> **AIM OF THE TASK**
Set the records down again in full, exactly as they are, apart from the images.

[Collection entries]

'''

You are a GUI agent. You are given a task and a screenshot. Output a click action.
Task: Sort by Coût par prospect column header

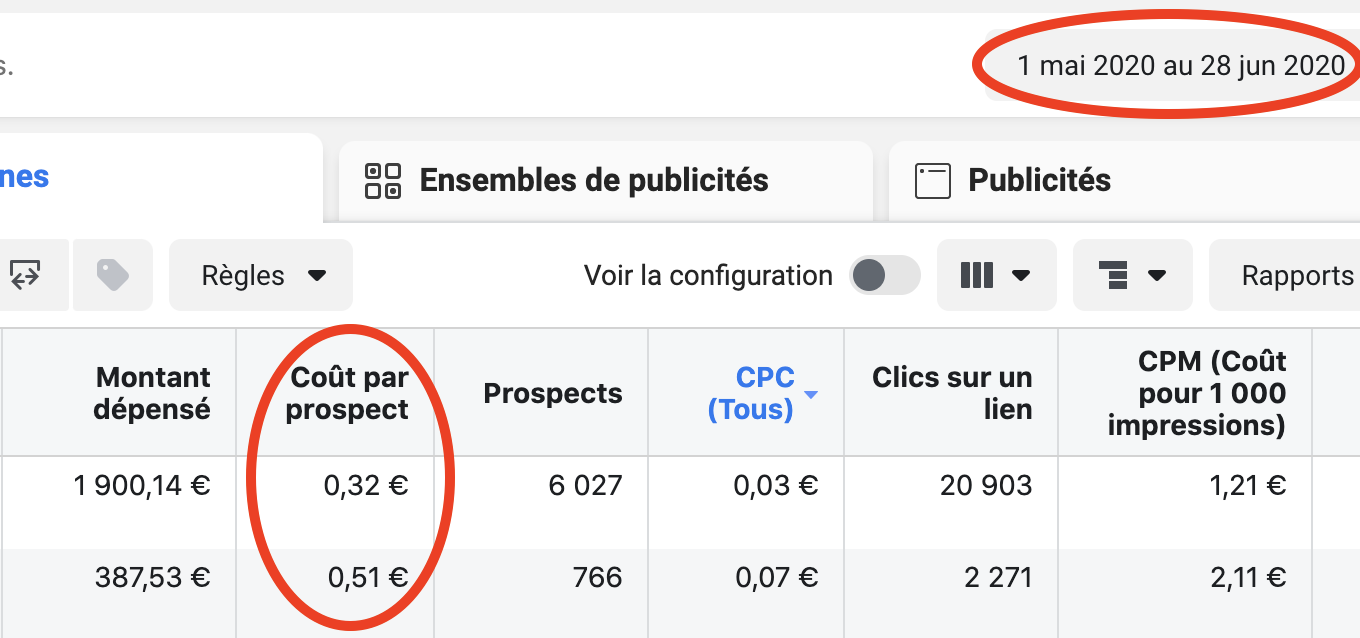348,394
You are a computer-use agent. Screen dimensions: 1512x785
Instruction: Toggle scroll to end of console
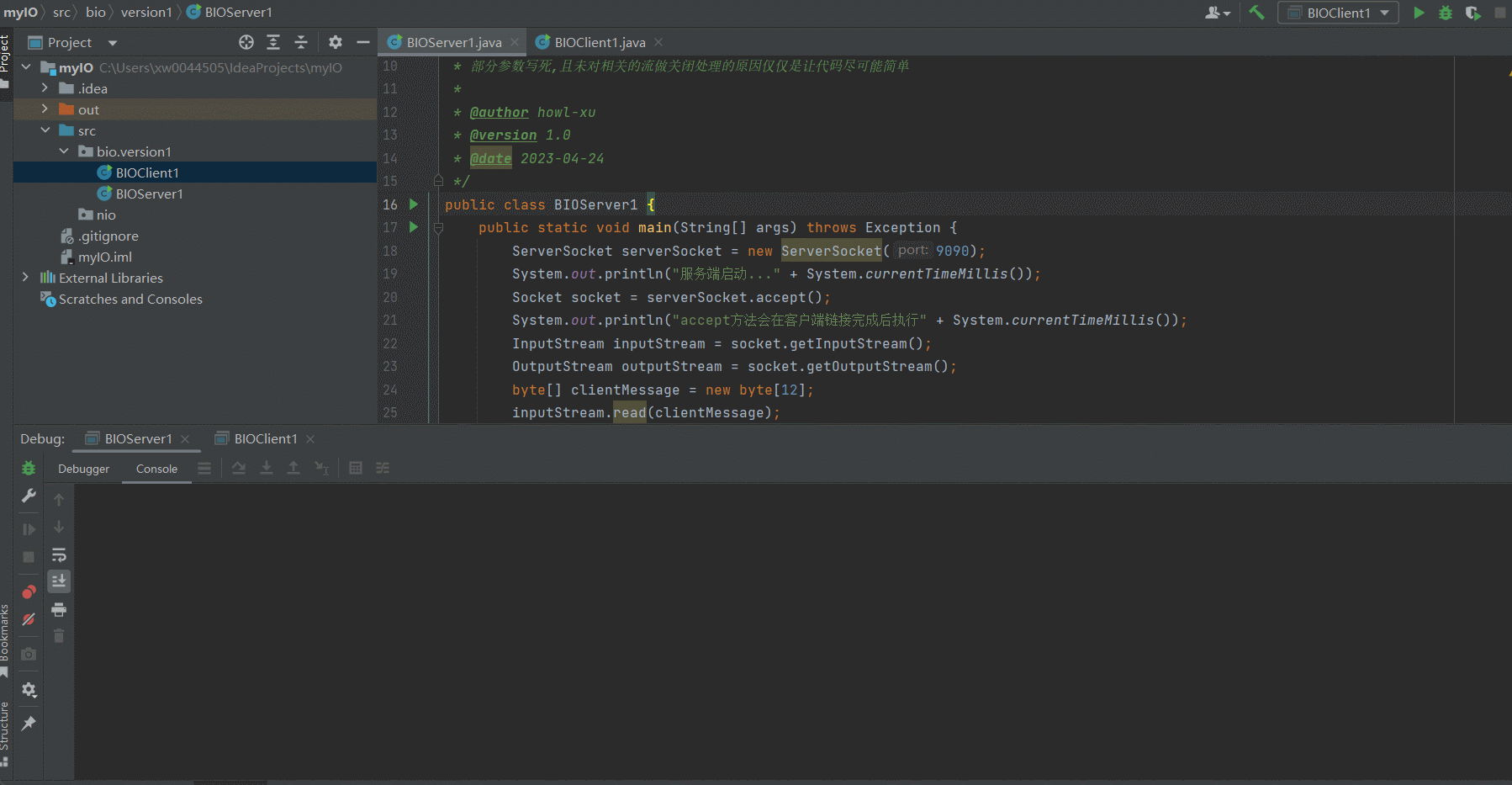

'''

> **PROBLEM SOLUTION**
You are a GUI agent. You are given a task and a screenshot. Output a click action.
Task: Sort by Coût par prospect column header

348,394
You are a computer-use agent. Screen dimensions: 1512x785
Instruction: Toggle scroll to end of console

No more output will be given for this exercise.